Trasferire 20 millilitri in tubi di centrifuga da 15 millilitri, due tubi per strato buffy. Diluire il sangue dal mantello di buffy umana con HBSS a un volume totale di 60 millilitri e strato 30 millilitri di questa miscela con attenzione sopra il mezzo di separazione. Centrifuga a 550 volte g per 35 minuti a temperatura ambiente.
Spegnere il freno della centrifuga. Dopo la centrifugazione, le cellule del sangue periferiche mononucleari si trovano direttamente sopra il mezzo di separazione. Con una pipetta, trasferire queste cellule in un tubo di centrifuga fresco da 50 millilitri.
Riempire il tubo con HBSS a 50 millilitri e centrifugare a 170 volte g per 10 minuti. Aspirare il supernatante e rimescolare il pellet cellulare in un piccolo volume di HBSS pipettando. Quindi, riempire il tubo fino a 50 millilitri e centrifugare a 290 volte g per 10 minuti.
Aspira di nuovo il supernatante. Rimospendare le cellule in 50 millilitri di HBSS e centrifugare a 170 volte g per 10 minuti. Aspirare il supernatante e rimescolare il pellet cellulare in un piccolo volume di un millilitro di tampone di separazione, contare le cellule e aggiungere tampone a una concentrazione di cinque volte 10 alle sette cellule per millilitro.
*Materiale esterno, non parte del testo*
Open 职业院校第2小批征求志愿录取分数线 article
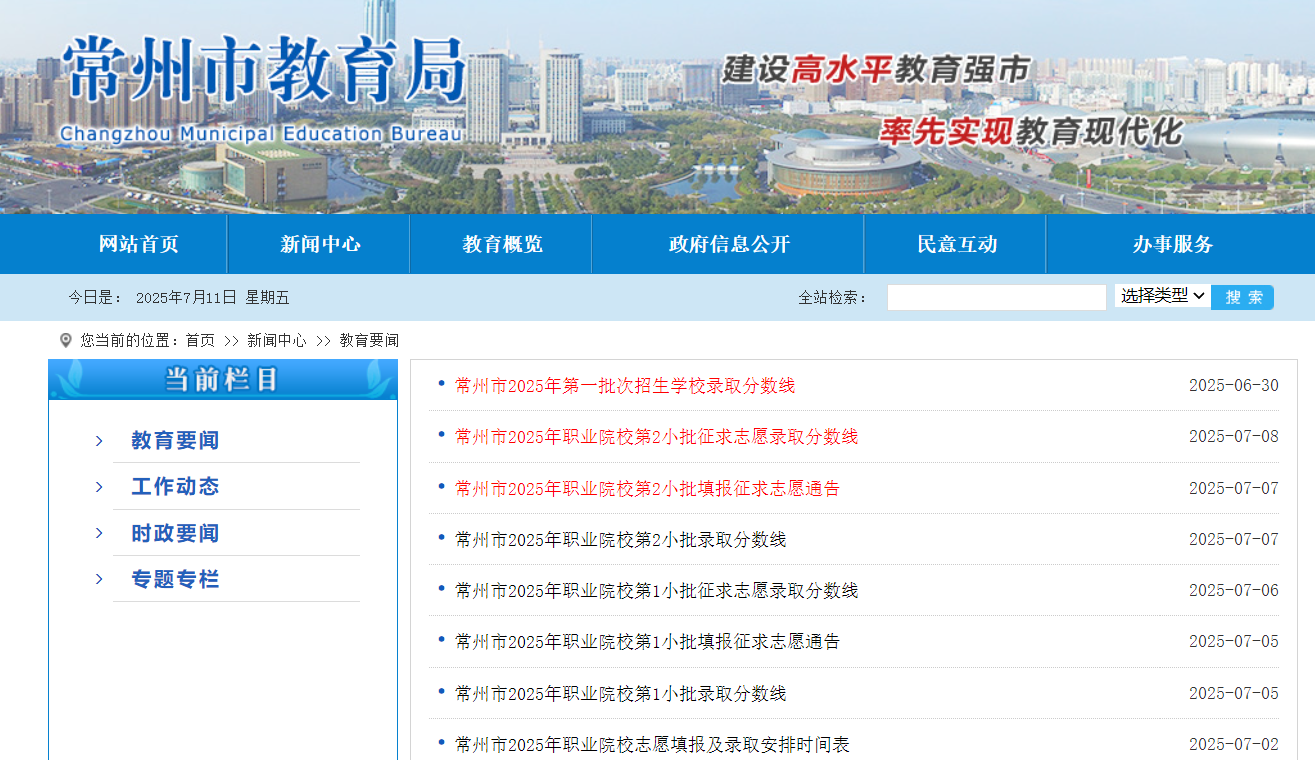 656,437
Per l'isolamento dei monociti dalle cellule del sangue periferiche mononucleari, utilizzare un kit di isolamento cellulare negativo magnetico e seguire il protocollo del produttore. Utilizzare un contatore di celle automatizzato per contare i monociti e il resuspend in mezzo monocito a una concentrazione di due volte 10 alle sei cellule per millilitro. Per coltura dei monociti, stendere un piatto di coltura cellulare con un film permeabile al gas idrofobico adatto alle celle di sospensione.
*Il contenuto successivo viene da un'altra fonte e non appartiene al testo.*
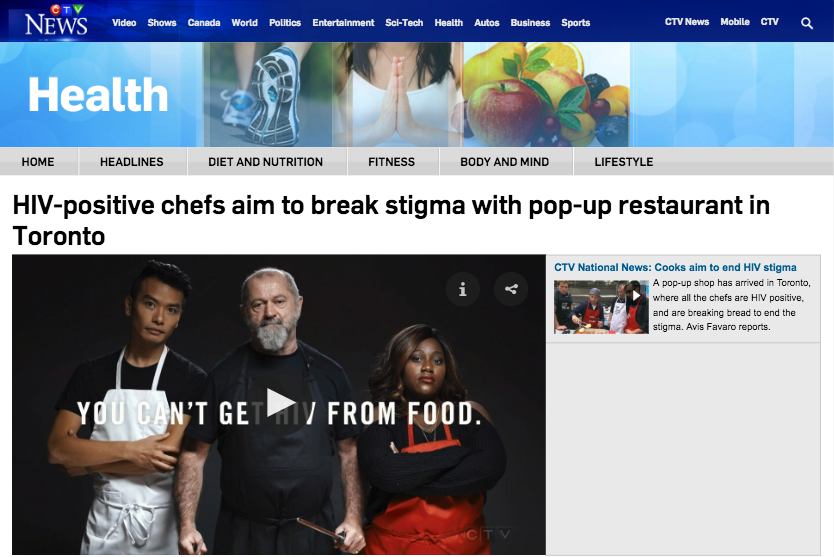Open the Body and Mind tab

coord(505,162)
Posizionare le piastre sotto la luce UV per circa 30 minuti per la sterilizzazione. Trasferire da 15 a 25 millilitri della sospensione cellulare a queste piastre di coltura e lasciarli riposare durante la notte a 37 gradi Celsius e 5% di anidride carbonica. Dopo la pre-purificazione sulla colonna AIEX e la successiva HIC dipendente dal calcio, è stata ottenuta una proteina altamente pura.
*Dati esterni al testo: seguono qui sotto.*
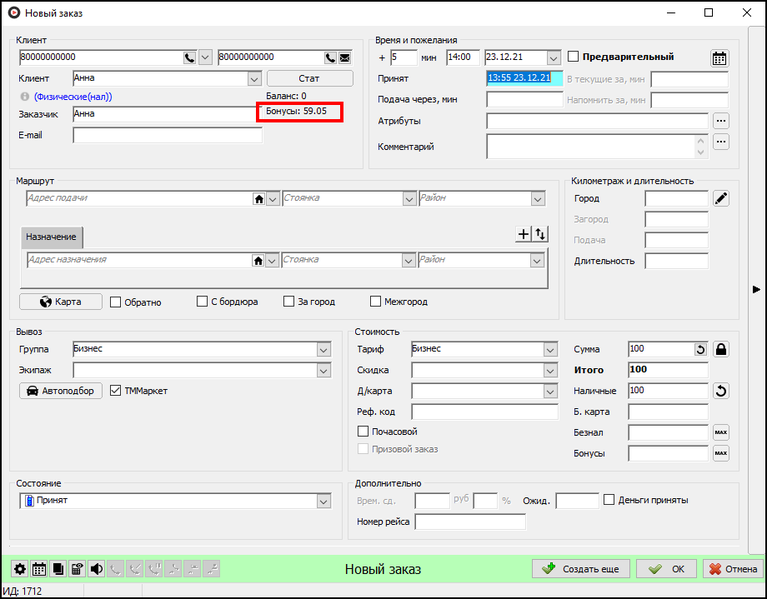Click the Карта button
The width and height of the screenshot is (767, 599).
59,302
Come ulteriore controllo, i monociti umani sono stati stimolati con l'LPS e hanno prodotto proteine di tipo selvatico. L'esposizione proteica a diversi ioni si traduce in una disposizione di diversi oligomeri S100A12. L'aumento delle concentrazioni di zinco induce la disposizione di S100A12 in tetrameri ed esameri al momento della separazione sulla pagina SDS macchiata da quattro a 20%Coomassie.
Quando un eccesso di ioni è stato applicato prima del collegamento incrociato, ha indotto uno spostamento pronunciato dell'equilibrio oligomero. S100A12 è stato incrociato in presenza di calcio 25 millimolare o 25 millimolare di calcio e uno zinco millimolare. Dopo il collegamento incrociato nel tampone HBS con cloruro di calcio millimolare e un cloruro di zinco millimolare, esamero e tetramero sono stati separati.
Tetramero e dimero sono stati separati in tampone HBS con cloruro di calcio millimolare da 25 millimolare. Un esempio di oligomeri raggruppati e concentrati dopo la separazione su una pagina SDS sfumato da quattro a 15% mostra dimero, tetramero ed esamero. La stimolazione monocitare con esamerico S100A12 ha provocato un rilascio alfa TNF pronunciato.
Dopo la rimozione dell'endotossina, è importante non reintrodurre la contaminazione nei campioni durante la successiva generazione e purificazione degli oligomeri. L'analisi a valle di qualsiasi processo relativo all'oligomerizzazione S100A12 è concepibile. Allo stesso modo, possono essere analizzati gli amminoacidi e le condizioni ioniche che influenzano il processo di oligomerizzazione stesso.
Attualmente stiamo usando oligomeri S100A12 separati secondo il protocollo descritto per sviluppare ligandi peptidici specifici e anticorpi per bloccare la segnalazione della proteina attraverso TLF4 e per sviluppare e migliorare i test diagnostici.